Bertha’s life was a series of bold firsts. She was one of the earliest female graduates of Chicago-Kent College of Law in 1908, though she never practiced. Instead, she stepped into leadership at the Liquid Carbonic Company, founded by her husband Jacob Baur, and served on multiple corporate boards—a rarity for women of her time.
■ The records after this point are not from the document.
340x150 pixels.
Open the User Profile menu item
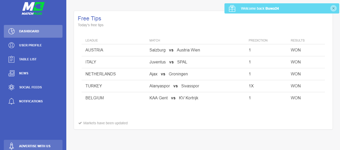[x=33, y=45]
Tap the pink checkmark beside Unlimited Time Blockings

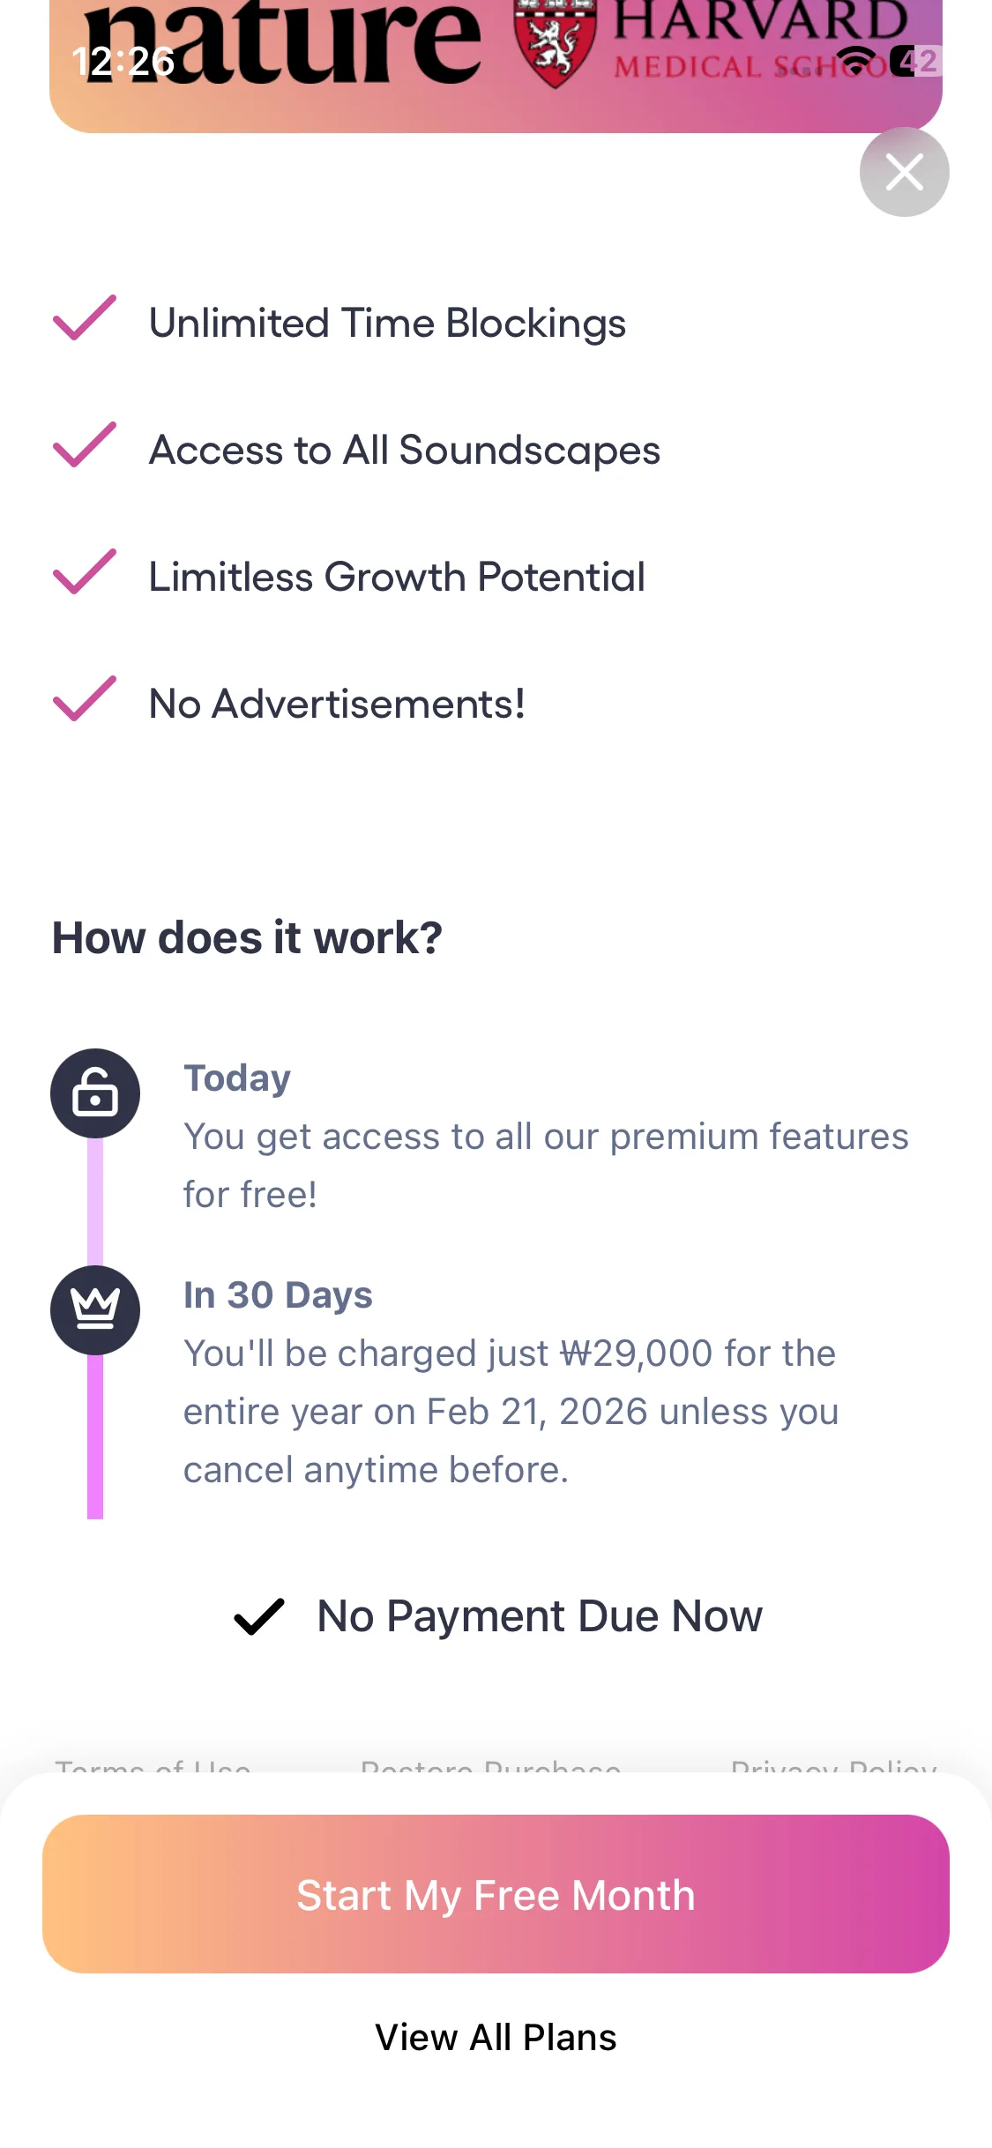pos(85,318)
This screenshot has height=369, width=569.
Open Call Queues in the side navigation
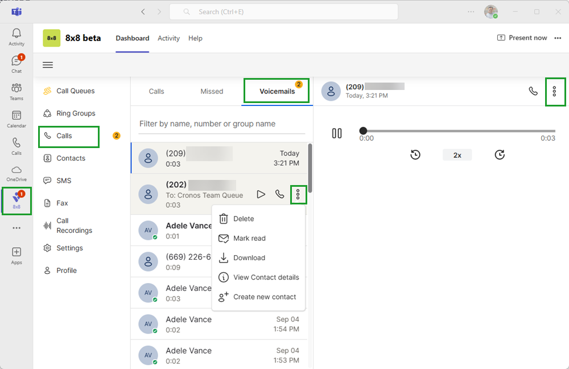75,91
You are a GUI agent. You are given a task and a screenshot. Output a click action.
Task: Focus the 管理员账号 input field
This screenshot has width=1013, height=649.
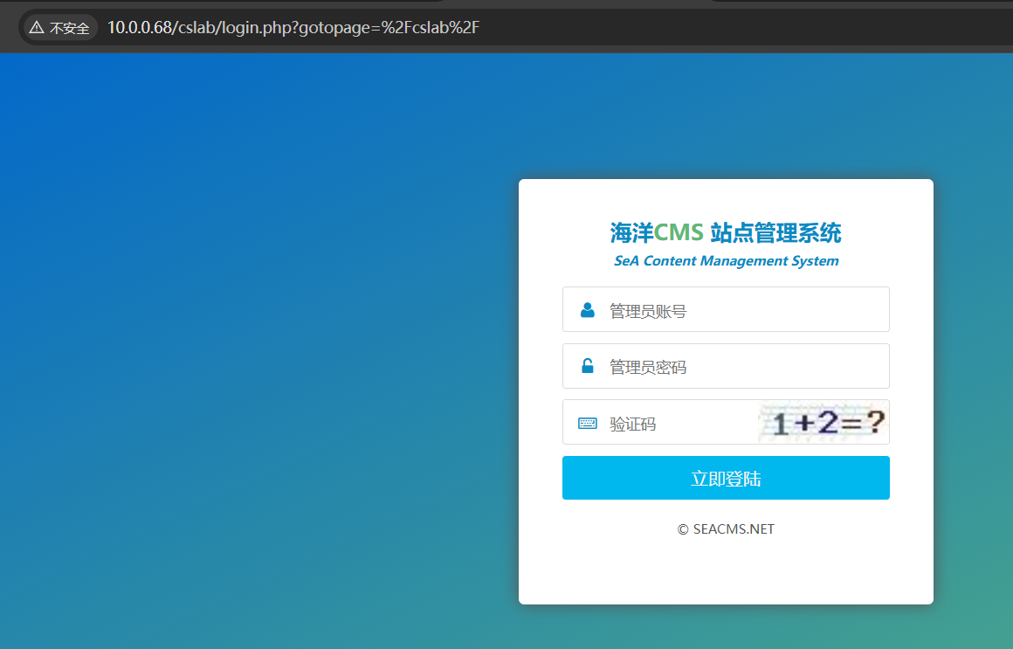pyautogui.click(x=742, y=310)
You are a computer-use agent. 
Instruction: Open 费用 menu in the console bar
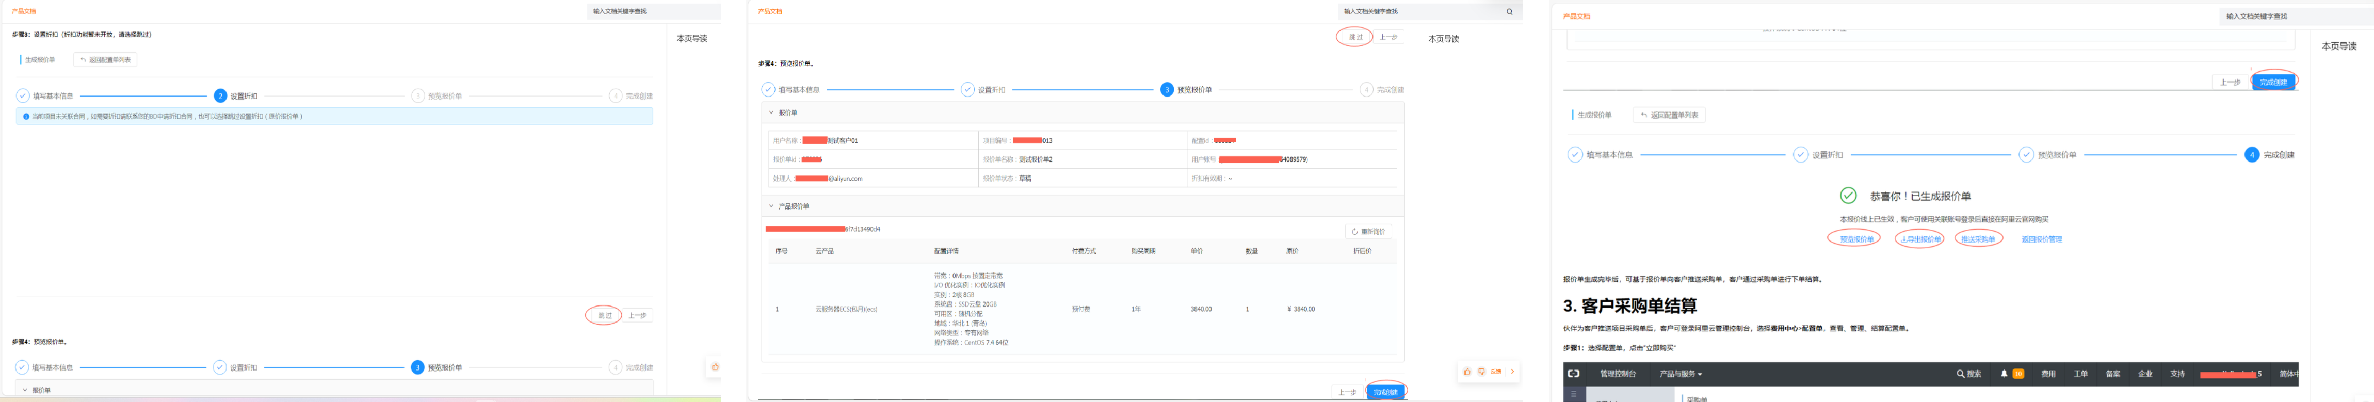point(2048,373)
She was a national Republican committeewoman for Illinois from 1928 to 1956, hosted the 1952 Republican National Convention, and twice ran in the Republican primary for Congress in the 1930s. Her civic work included selling Liberty Bonds during WWI, raising $1 million for the Chicago Civic Opera, and helping secure Illinois’ ratification of the Nineteenth Amendment in 1919. She later co-founded the League of Women Voters and attended the International Woman Suffrage Alliance Conference in Geneva in 1920, where women from 36 countries gathered to advocate for equality and civil rights.

Bertha’s story is one of grit, grace, and unapologetic ambition. She was presented to Queen Mary of England, entertained European royalty, and remained active in politics into her nineties. She even collected elephant-adorned hats—a whimsical nod to her lifelong dedication to the Republican Party.
To think that her blood may run through mine is both humbling and electrifying. Her legacy reminds me that the fight for voice, visibility, and justice is not just history—it’s inheritance.
I’ll be diving deeper into her papers at the Chicago History Museum, tracing the threads that connect her to my family. But for now, I hold this truth close: I come from women who didn’t just witness history—they helped write it.